* SET PROBLEM: Reproduce the material below word for word, leaving out the pictures.

[Data on locating visible targets]
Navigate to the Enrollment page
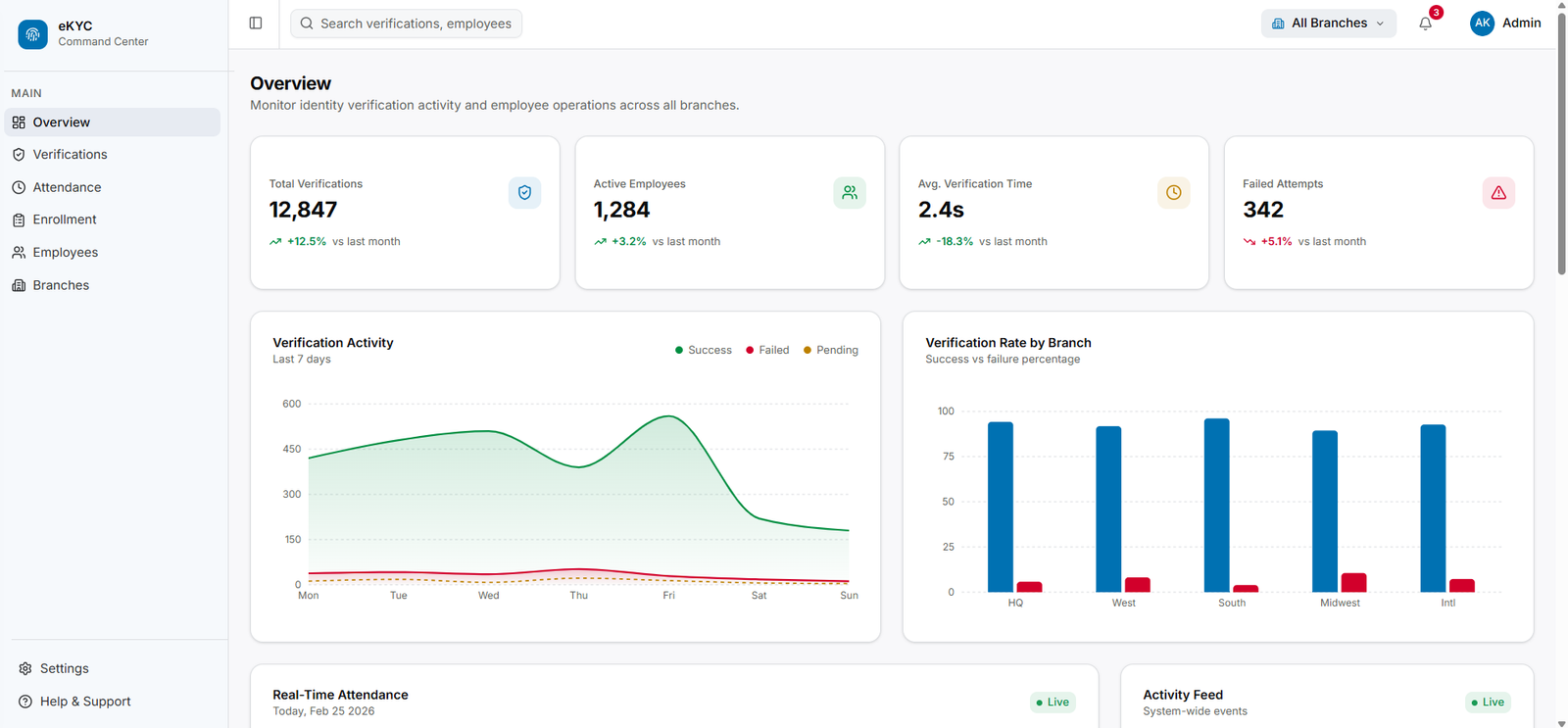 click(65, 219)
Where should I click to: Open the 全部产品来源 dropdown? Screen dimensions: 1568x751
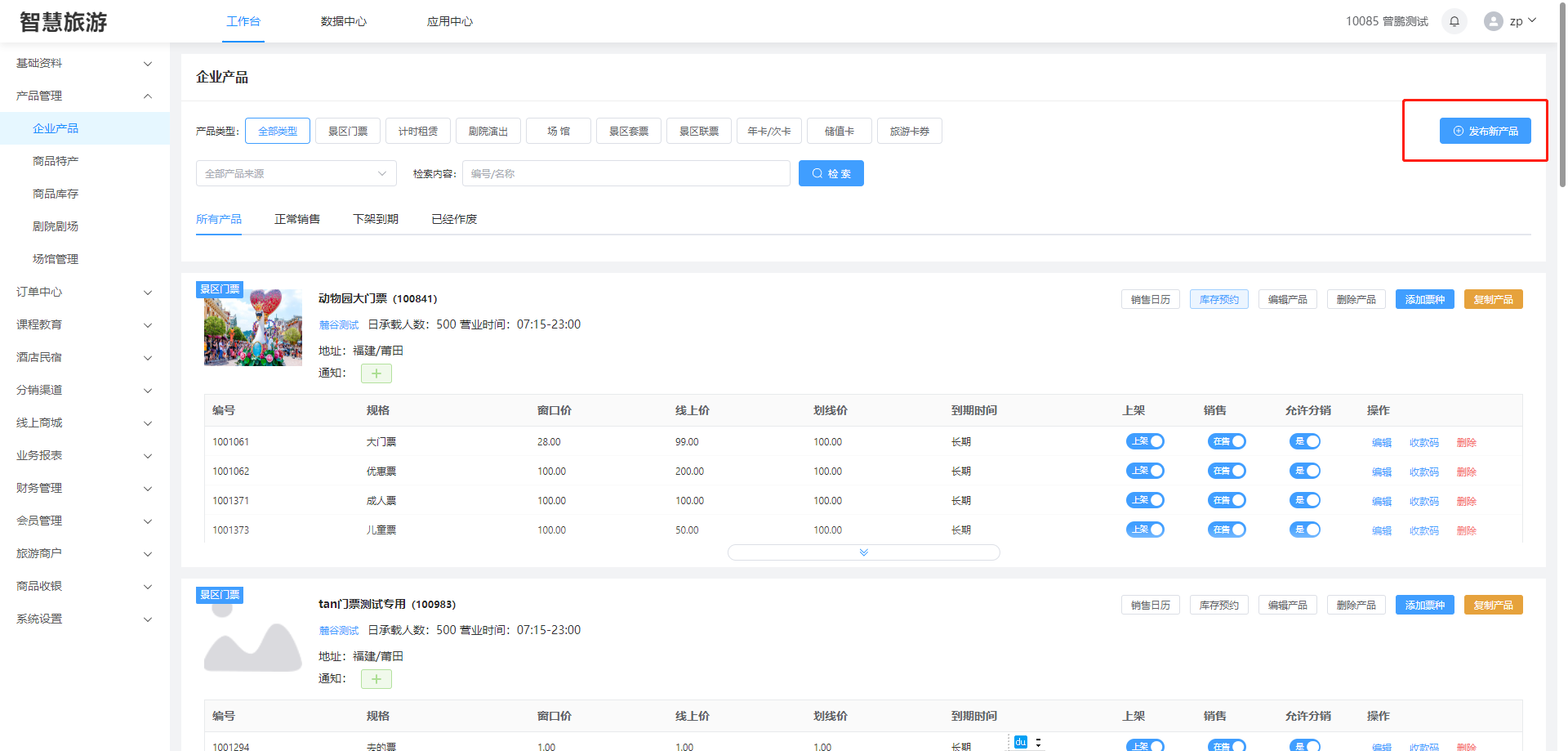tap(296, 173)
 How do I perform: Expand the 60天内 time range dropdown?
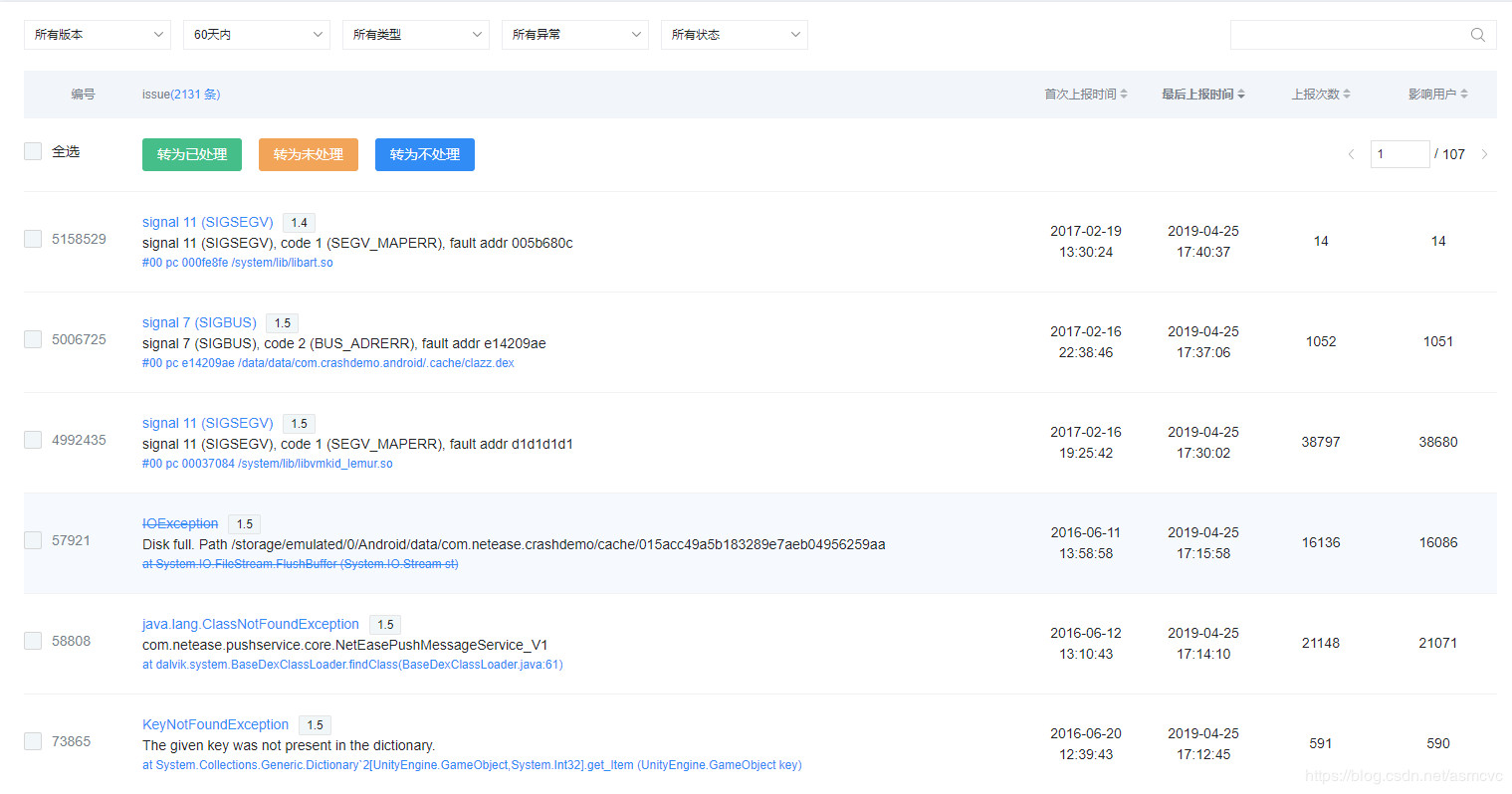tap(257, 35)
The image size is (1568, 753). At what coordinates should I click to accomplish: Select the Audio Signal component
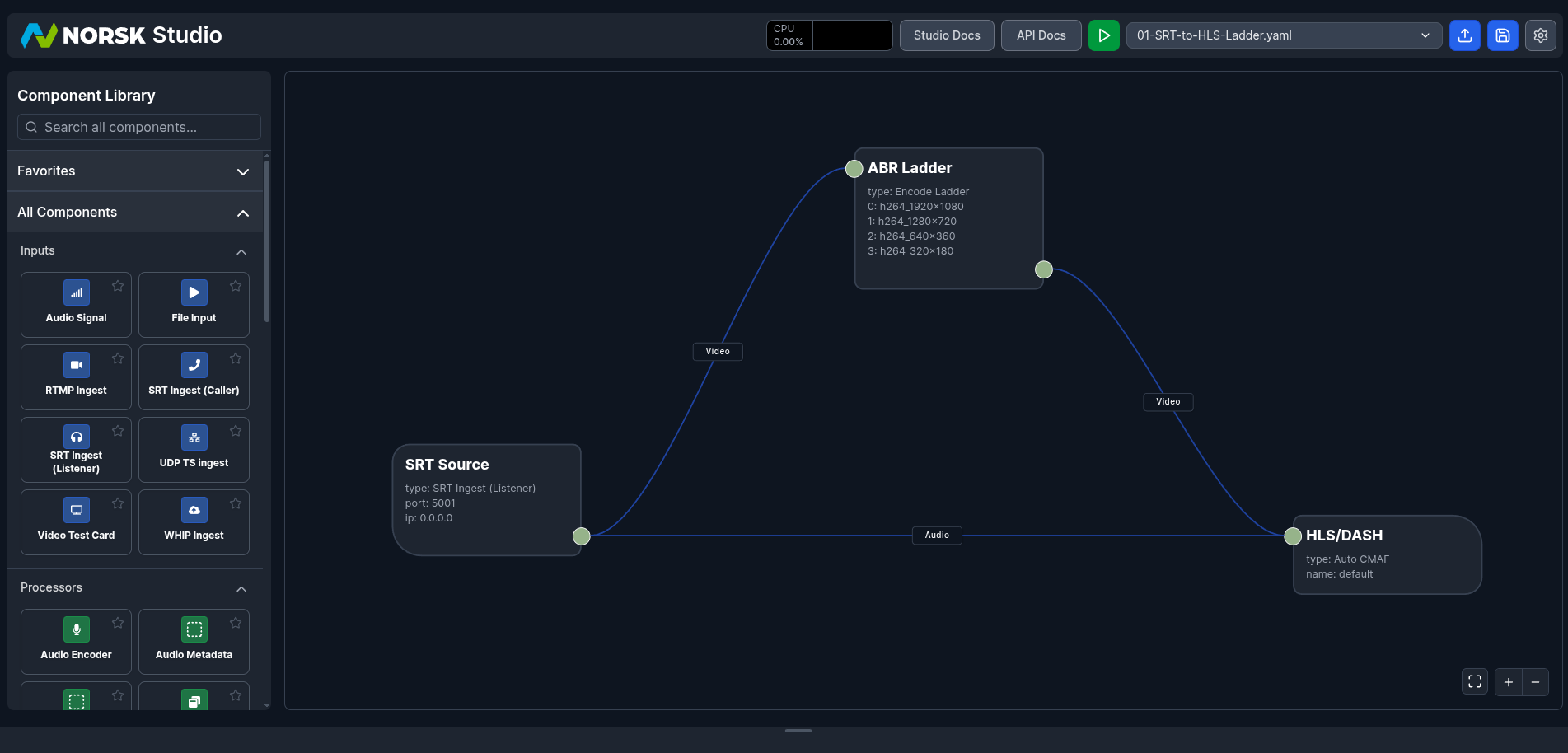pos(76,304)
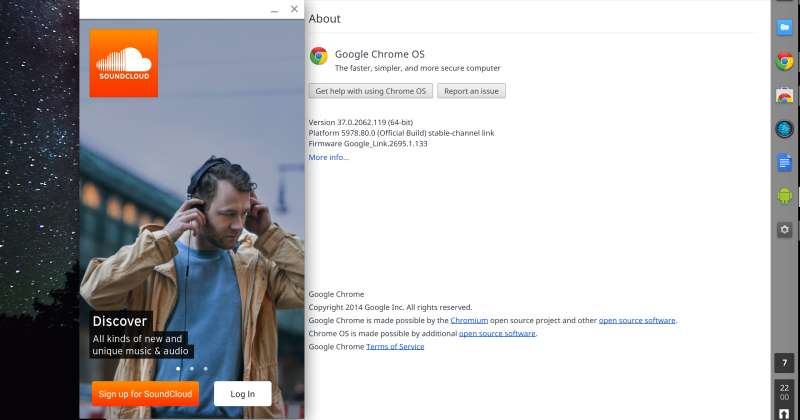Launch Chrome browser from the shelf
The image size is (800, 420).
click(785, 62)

* EXPECTED ANSWER:
Navigate to the Enrollment page
 click(65, 219)
Where should I click to: Open the 全部产品来源 dropdown? Screen dimensions: 1568x751
tap(296, 173)
 How do I perform: Expand the 60天内 time range dropdown?
tap(257, 35)
The image size is (1568, 753). At what coordinates should I click to accomplish: Select the Audio Signal component
pos(76,304)
Launch Chrome browser from the shelf
The image size is (800, 420).
click(785, 62)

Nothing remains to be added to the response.